Data under study:
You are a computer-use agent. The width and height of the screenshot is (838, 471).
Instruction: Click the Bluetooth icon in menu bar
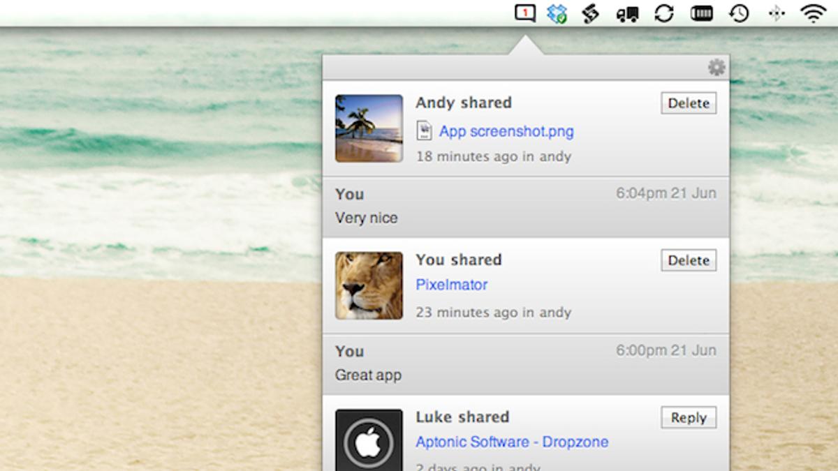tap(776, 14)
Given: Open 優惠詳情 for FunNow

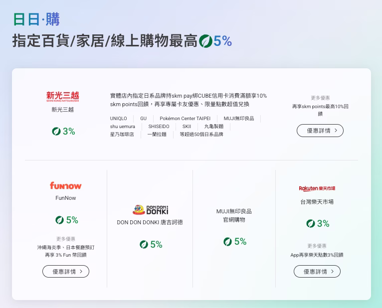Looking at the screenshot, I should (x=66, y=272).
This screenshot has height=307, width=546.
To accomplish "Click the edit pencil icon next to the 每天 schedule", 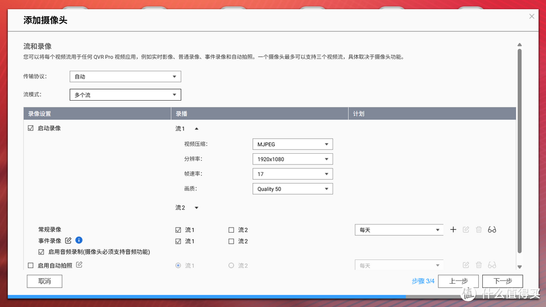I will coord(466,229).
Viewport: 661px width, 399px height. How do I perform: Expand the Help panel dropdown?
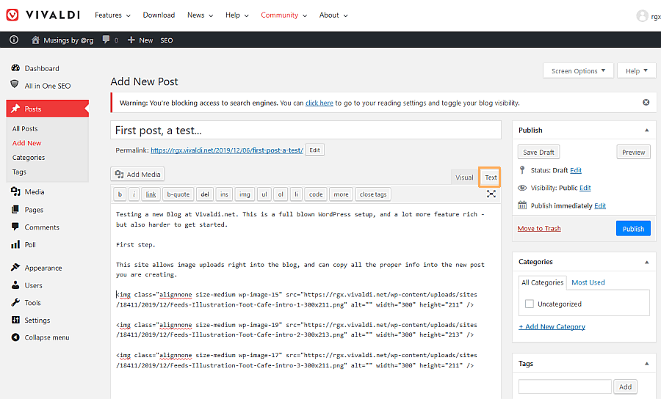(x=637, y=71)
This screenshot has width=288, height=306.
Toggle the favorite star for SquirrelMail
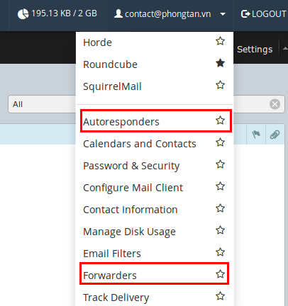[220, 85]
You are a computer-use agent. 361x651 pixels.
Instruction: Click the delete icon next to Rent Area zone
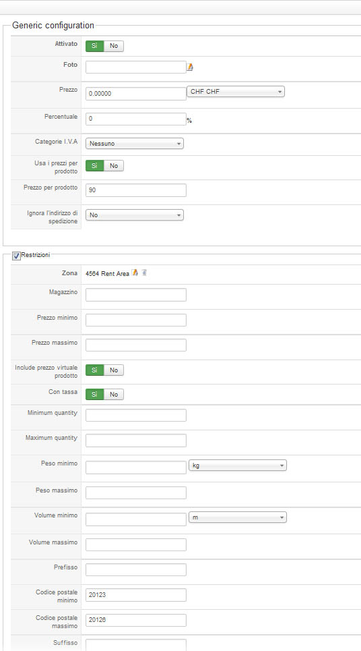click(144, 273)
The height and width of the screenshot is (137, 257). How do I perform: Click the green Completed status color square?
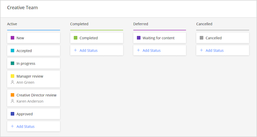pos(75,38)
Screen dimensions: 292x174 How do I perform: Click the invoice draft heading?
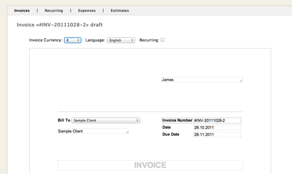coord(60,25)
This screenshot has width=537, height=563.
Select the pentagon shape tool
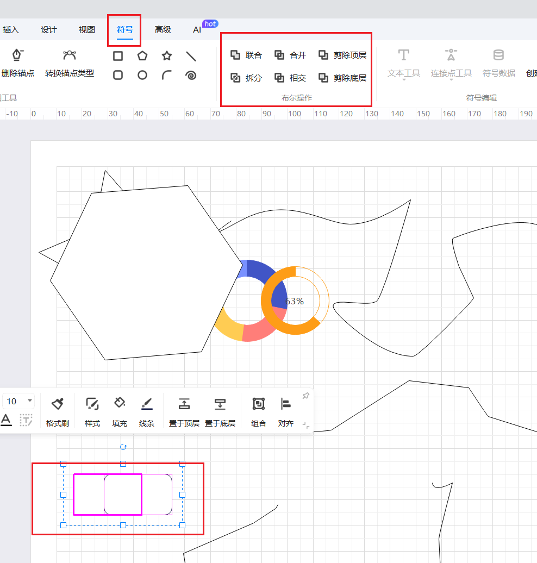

Problem description:
Take the line that holds "You are a computer-use agent. 361x651 pixels." as the start and the last line of the data as the end. Copy only those lines exactly, both ends included, except the pictures.

Expected output:
You are a computer-use agent. 361x651 pixels.
Instruction: Click the delete icon next to Rent Area zone
click(144, 273)
The height and width of the screenshot is (137, 257). How do I perform: Click the green Completed status color square?
pos(75,38)
Screen dimensions: 292x174 How do I perform: Click the invoice draft heading?
coord(60,25)
This screenshot has width=537, height=563.
Select the pentagon shape tool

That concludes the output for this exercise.